# START OF PAGE EXCERPT

Wednesday, March 23, 2011

Next screening "Animal Kingdom"

Thursday 7th April 2011
6.30pm pre-screening drinks and nibbles
7.00pm film screens

Animal Kingdom
****.5 stars Australian film
Celebrating the recent Oscars and the nomination of Australian film industry stalwart,  Jacki Weaver, Reels at Wehl, is screening 'Animal Kingdom'.


ANIMAL KINGDOM is a powerful psychological crime drama that tells the story of a tense battle between a dangerous criminal family and the police.

Armed robber Pope Cody (BEN MENDELSOHN) is in hiding, on the run from a gang of renegade detectives who want him dead. His business partner and best friend, Barry 'Baz' Brown (JOEL EDGERTON), wants out of the game, recognising that their days of old-school banditry are all but over. Pope's younger brother, the speed-addicted and volatile Craig Cody (SULLIVAN STAPLETON), is making a fortune in the illicit substances trade - the true cash cow of the modern criminal fraternity - whilst the youngest Cody brother, Darren (LUKE FORD), naively navigates his way through this criminal world - the only world his family has ever known.

# END OF PAGE EXCERPT

Answer these questions from the screening notice.
(a) At what time do the pre-screening drinks and nibbles begin?
(b) Whose Oscar nomination is the screening celebrating?
(c) Which actor plays Craig Cody?

# START OF DATASET ROWS

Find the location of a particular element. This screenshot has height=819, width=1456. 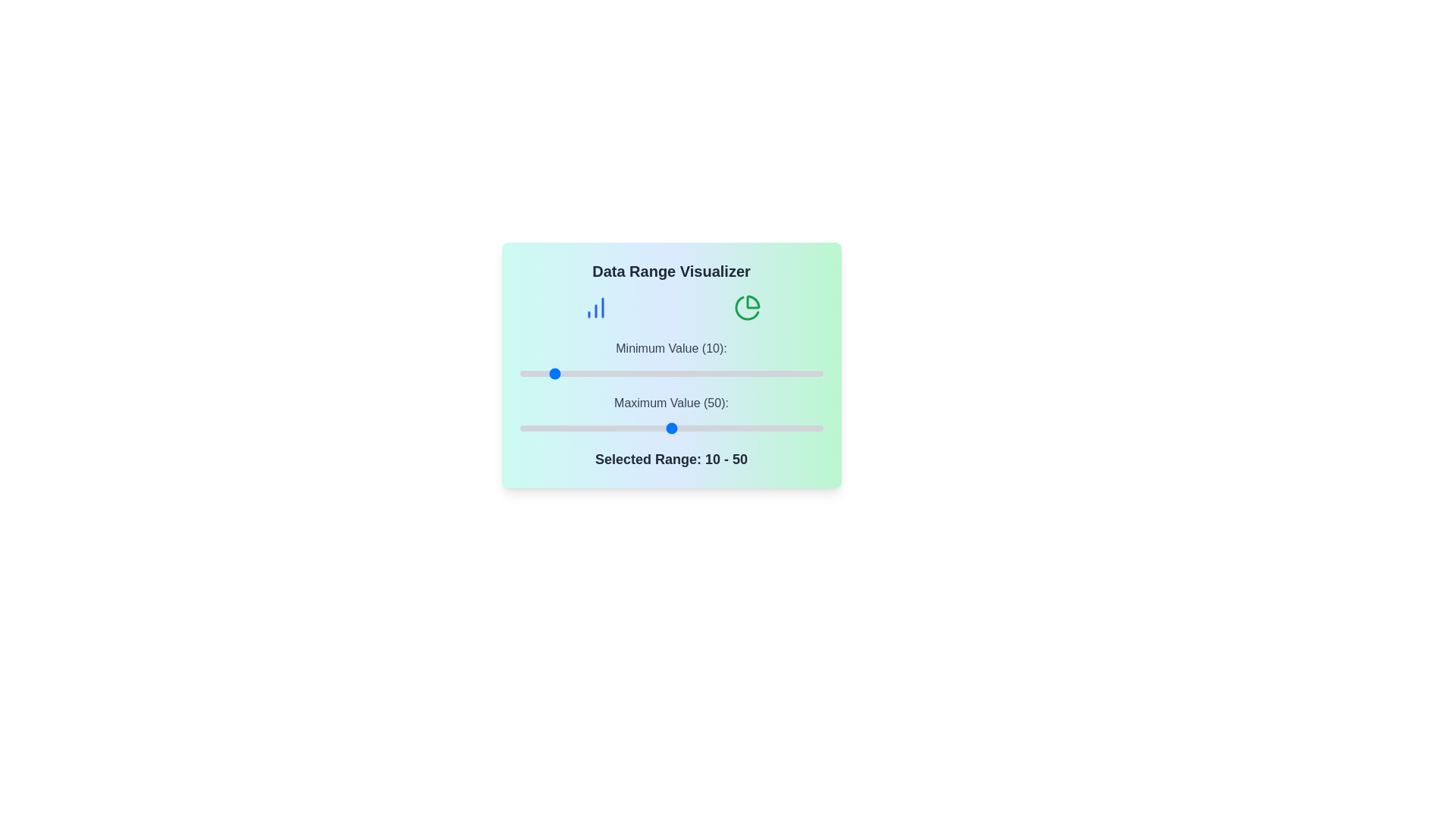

# END OF DATASET ROWS
# START OF DATASET ROWS

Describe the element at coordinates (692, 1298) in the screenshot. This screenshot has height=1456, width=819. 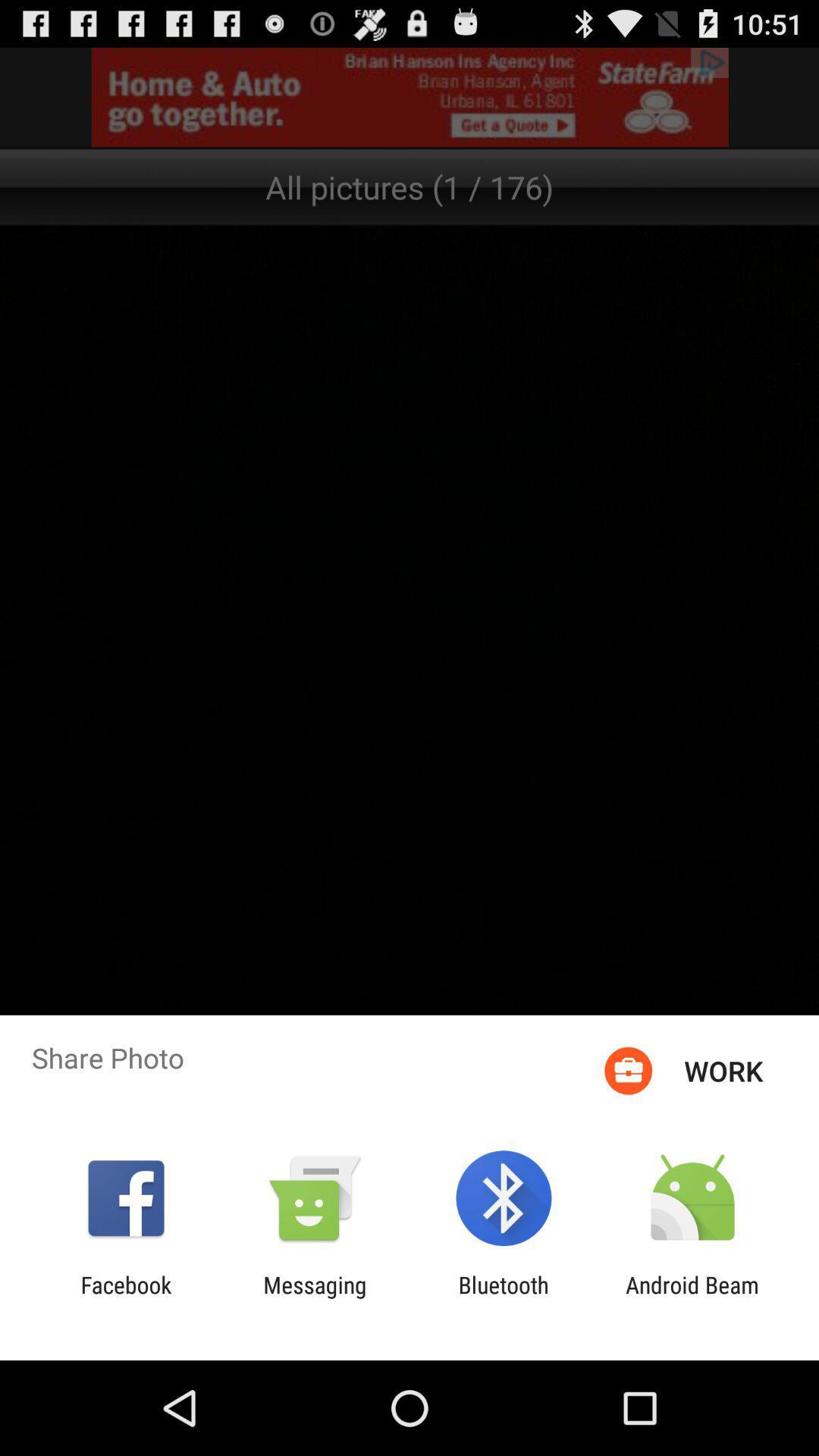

# END OF DATASET ROWS
# START OF DATASET ROWS

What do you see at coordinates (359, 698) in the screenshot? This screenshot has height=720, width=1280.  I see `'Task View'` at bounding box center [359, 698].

# END OF DATASET ROWS

# TASK SOLUTION
(a) 6.30pm
(b) Jacki Weaver's
(c) Sullivan Stapleton